Nijverdal, 25 mei 2021 Nr. 2021-010270

 

De raad van de gemeente Hellendoorn;

 

gelet op artikel 149 van de Gemeentewet en artikel 2.9, aanhef en onder d van de Jeugdwet;

 

gezien het voorstel van het college van burgemeester en wethouders van 28 april 2021;

 

b e s l u i t:

 

I. vast te stellen

 

de Eerste wijziging van de Verordening maatschappelijke ondersteuning en jeugdhulp gemeente Hellendoorn 2019

 

Artikel 1

Artikel 12.1, tweede lid wordt als volgt gewijzigd:

2. Het college kan een toezichthouder aanwijzen die belast is met het houden van toezicht op de naleving van het bepaalde bij of krachtens de Jeugdwet voor zover het de rechtmatigheid betreft.

Artikel 2

De toelichting op artikel 12.1, tweede lid wordt als volgt gewijzigd:

Voor het toezicht op de naleving van de bepalingen bij of krachtens de Wet maatschappelijke ondersteuning 2015 geldt dat in artikel 6.1, eerste lid van deze wet zelf is geregeld dat het college hiervoor personen aanwijst.
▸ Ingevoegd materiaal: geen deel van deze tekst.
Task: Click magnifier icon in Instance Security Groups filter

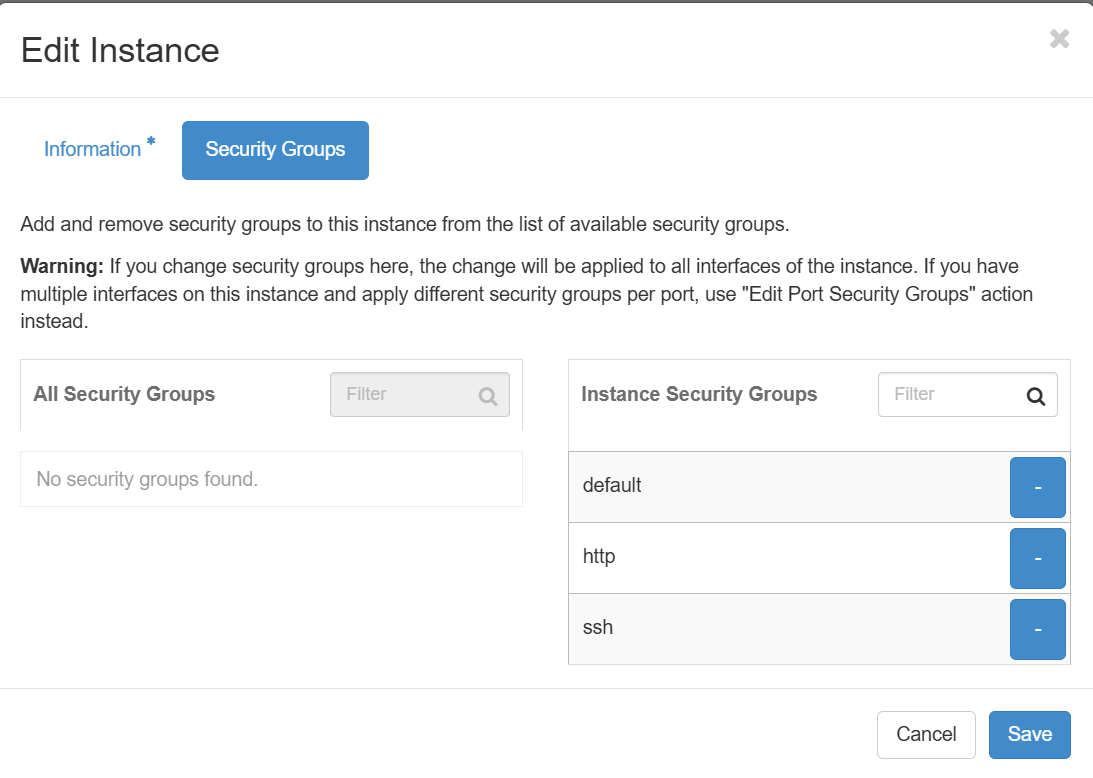Action: click(x=1036, y=396)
Voor het toezicht op de naleving van de bepalingen bij of krachtens de Jeugdwet geldt dat dit niet het geval is en dat voor deze wet een onderscheid moet worden gemaakt tussen het kwaliteitstoezicht en het rechtmatigheidstoezicht.

Wat betreft het toezicht op de kwaliteit in het kader van de Jeugdwet geldt dat dit, op grond van artikel 9.1, eerste lid van de Jeugdwet, is belegd bij de Inspectie Gezondheidszorg en Jeugd.
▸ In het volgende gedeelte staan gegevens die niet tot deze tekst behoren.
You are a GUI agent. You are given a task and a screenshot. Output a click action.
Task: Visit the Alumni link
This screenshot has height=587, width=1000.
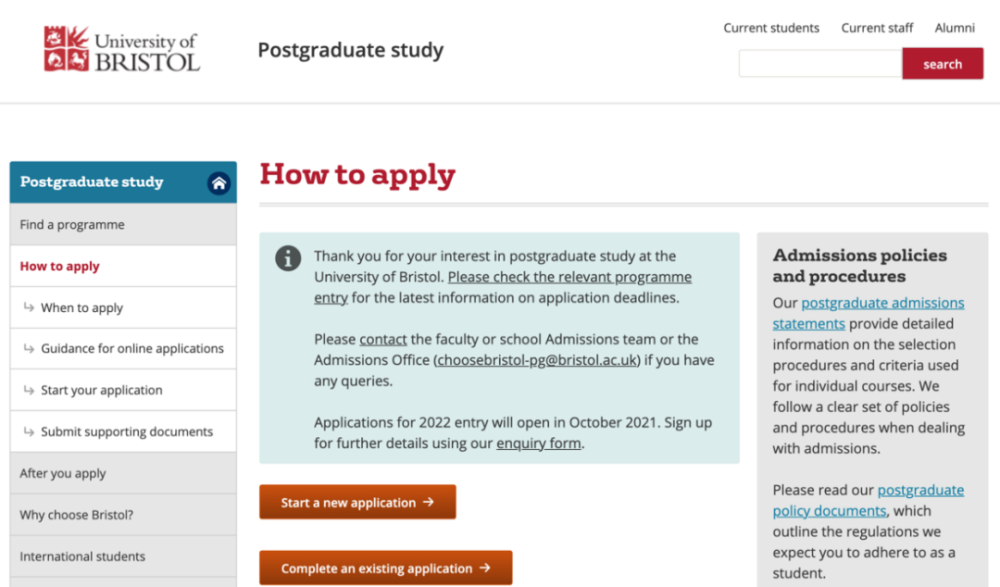click(x=955, y=28)
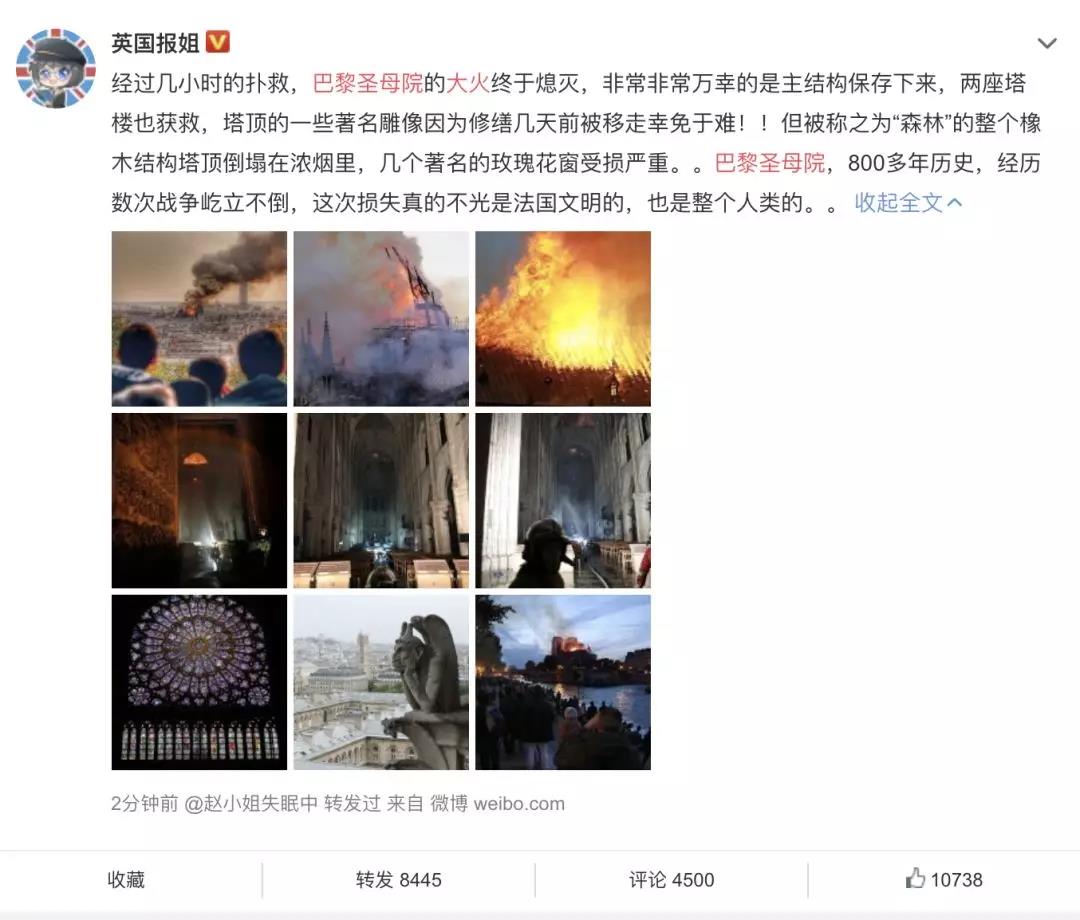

Wat betreft het toezicht op de rechtmatigheid in het kader van de Jeugdwet geldt dat dit een verantwoordelijkheid van gemeenten is. De wetgever heeft in artikel 2.9, aanhef en onder d van de Jeugdwet de expliciete opdracht aan de gemeenteraad gegeven om bij verordening regels te stellen voor de bestrijding van het ten onrechte ontvangen van een individuele voorziening of een persoonsgebonden budget, alsmede van misbruik of oneigenlijk gebruik van de wet. Daarnaast kan uit de wetsgeschiedenis worden afgeleid dat het mogelijk is een toezichthouder aan te wijzen. Zo wordt in de Memorie van Toelichting bijvoorbeeld de medewerkingsverplichting jegens de toezichthouder benoemd (Kamerstukken II 2013/14, 33684, 11, p.17). Op basis hiervan kan de gemeenteraad bij verordening een grondslag creëren om toezichthouders aan te wijzen. Met het opnemen van dit tweede lid bij artikel 12.1 van onderhavige verordening is deze grondslag geregeld. De toezichthouder is bij de uitoefening van zijn taak gebonden aan de regels zoals vastgelegd in de artikelen 5:11 tot en met 5:20 van de Algemene wet bestuursrecht.

 

II. Dit besluit treedt in werking met ingang van de dag, volgende op die van zijn bekendmaking.